His smile got bigger. “I tipped the bartender at Madame X to water down my drinks.”
I threw back my head and laughed, then noticed Joel’s pain filled wince. “Sorry,” I whispered, hoping it was easier on his hungover eardrums. “But why did you do it?”
He stared at me for a long minute. His bloodshot eyes focused on mine in a way that made me want to look away, or at the very least blush. Then he reached across the counter to hold my fingers in his. “Just figured Dan needed some reminding of reasons he wouldn’t want to stay here… like a DUI.”
My eyes went wide, and I pulled my hand free from Joel’s. “You let Dan drive drunk? What if he’d killed himself? What if he’d killed somebody else?”
Joel reclaimed my hand. “He barely made it out of the parking spot before Brad swooped in for part two of Operation Vámonos.”
It was my turn to smile. “Brad was in on it, too?”
Joel wove his fingers into mine. “Of course, babe. No way I was going to let that idiot out on the roads drunk.”
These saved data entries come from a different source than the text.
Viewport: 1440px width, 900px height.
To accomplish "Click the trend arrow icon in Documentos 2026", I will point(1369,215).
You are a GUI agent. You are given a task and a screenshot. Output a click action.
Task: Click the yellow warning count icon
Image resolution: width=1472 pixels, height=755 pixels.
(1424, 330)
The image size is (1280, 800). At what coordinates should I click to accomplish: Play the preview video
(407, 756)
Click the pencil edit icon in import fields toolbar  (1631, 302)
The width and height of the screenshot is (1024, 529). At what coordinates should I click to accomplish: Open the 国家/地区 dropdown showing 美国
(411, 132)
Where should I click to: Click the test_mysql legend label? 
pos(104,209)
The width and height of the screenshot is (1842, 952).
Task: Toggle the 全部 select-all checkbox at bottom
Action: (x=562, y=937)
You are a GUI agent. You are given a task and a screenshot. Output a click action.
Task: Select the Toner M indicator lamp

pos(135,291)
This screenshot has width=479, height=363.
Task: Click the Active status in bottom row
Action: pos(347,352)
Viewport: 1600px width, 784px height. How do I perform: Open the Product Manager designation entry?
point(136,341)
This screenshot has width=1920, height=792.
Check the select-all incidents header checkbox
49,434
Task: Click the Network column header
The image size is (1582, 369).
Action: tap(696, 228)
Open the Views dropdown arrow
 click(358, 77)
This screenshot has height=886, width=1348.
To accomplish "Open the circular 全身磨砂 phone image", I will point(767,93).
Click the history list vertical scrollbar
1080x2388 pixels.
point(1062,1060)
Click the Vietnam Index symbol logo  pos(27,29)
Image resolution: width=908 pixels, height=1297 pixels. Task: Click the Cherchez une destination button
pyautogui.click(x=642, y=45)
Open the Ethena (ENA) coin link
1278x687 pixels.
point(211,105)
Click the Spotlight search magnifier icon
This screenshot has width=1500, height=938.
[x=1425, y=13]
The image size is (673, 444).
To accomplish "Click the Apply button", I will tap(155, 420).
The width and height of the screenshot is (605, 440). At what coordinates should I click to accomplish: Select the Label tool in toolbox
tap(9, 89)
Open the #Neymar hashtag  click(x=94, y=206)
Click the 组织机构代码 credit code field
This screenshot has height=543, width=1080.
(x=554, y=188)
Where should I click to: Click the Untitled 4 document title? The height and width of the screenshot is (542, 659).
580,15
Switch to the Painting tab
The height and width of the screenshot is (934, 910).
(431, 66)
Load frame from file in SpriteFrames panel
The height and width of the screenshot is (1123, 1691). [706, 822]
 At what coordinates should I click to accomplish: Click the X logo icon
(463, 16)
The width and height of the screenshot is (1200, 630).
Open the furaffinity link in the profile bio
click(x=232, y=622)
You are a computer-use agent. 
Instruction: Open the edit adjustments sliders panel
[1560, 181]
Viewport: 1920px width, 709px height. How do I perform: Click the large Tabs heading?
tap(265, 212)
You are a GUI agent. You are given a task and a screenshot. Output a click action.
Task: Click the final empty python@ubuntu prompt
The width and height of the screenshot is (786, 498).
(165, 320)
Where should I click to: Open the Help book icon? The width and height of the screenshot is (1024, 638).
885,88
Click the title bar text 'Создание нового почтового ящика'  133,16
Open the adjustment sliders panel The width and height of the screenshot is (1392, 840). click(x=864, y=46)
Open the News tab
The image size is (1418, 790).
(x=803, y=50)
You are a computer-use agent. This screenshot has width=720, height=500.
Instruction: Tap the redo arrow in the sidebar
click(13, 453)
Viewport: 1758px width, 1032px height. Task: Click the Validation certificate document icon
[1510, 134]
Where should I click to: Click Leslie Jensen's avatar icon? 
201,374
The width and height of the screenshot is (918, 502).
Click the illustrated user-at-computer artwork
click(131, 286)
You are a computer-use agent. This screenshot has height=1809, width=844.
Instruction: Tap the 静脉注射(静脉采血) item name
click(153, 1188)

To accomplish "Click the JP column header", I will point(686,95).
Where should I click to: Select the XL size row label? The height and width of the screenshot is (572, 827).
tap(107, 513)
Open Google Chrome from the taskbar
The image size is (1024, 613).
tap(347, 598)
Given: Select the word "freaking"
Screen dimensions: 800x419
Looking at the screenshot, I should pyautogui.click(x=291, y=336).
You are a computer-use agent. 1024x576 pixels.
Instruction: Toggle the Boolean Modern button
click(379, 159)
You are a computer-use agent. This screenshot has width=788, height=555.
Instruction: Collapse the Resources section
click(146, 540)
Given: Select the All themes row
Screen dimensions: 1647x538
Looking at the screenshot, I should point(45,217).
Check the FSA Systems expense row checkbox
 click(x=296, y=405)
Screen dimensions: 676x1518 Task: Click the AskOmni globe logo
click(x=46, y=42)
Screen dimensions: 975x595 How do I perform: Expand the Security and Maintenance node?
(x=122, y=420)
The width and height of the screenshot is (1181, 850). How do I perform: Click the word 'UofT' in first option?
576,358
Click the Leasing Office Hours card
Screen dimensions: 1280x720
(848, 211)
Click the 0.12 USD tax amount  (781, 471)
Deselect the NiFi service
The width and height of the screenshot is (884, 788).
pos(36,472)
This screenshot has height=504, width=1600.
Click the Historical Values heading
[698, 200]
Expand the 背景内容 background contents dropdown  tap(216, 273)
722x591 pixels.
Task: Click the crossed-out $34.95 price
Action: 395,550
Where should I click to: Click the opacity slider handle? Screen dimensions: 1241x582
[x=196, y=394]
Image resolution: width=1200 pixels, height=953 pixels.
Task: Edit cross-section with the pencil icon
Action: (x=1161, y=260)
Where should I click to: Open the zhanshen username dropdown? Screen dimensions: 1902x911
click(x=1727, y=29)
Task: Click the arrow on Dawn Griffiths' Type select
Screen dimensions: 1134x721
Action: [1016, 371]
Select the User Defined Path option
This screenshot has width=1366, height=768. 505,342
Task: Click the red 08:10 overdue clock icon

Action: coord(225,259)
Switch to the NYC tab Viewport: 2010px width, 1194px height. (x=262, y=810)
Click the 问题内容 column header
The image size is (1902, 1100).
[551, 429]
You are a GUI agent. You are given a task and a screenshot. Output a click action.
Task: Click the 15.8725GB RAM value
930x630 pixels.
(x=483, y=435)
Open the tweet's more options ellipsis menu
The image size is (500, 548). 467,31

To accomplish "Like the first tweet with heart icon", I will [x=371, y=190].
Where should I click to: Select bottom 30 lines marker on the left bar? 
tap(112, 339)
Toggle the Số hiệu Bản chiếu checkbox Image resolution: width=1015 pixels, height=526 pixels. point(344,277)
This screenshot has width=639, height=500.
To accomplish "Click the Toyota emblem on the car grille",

My smile grew. “And now Dan has a DUI?”
“Yep. He’s been stuck down at the police station all night in the holding tank. According to Brad, Dan’s bellowed all night about how he can’t wait to blow this town and get back to Chicago.”
I was smiling from ear to ear. Brad and Joel had conspired together to get rid of the one man I’d be okay to never see again. Then my smile flatlined and my eyes narrowed. “And what about you? How did you get home?”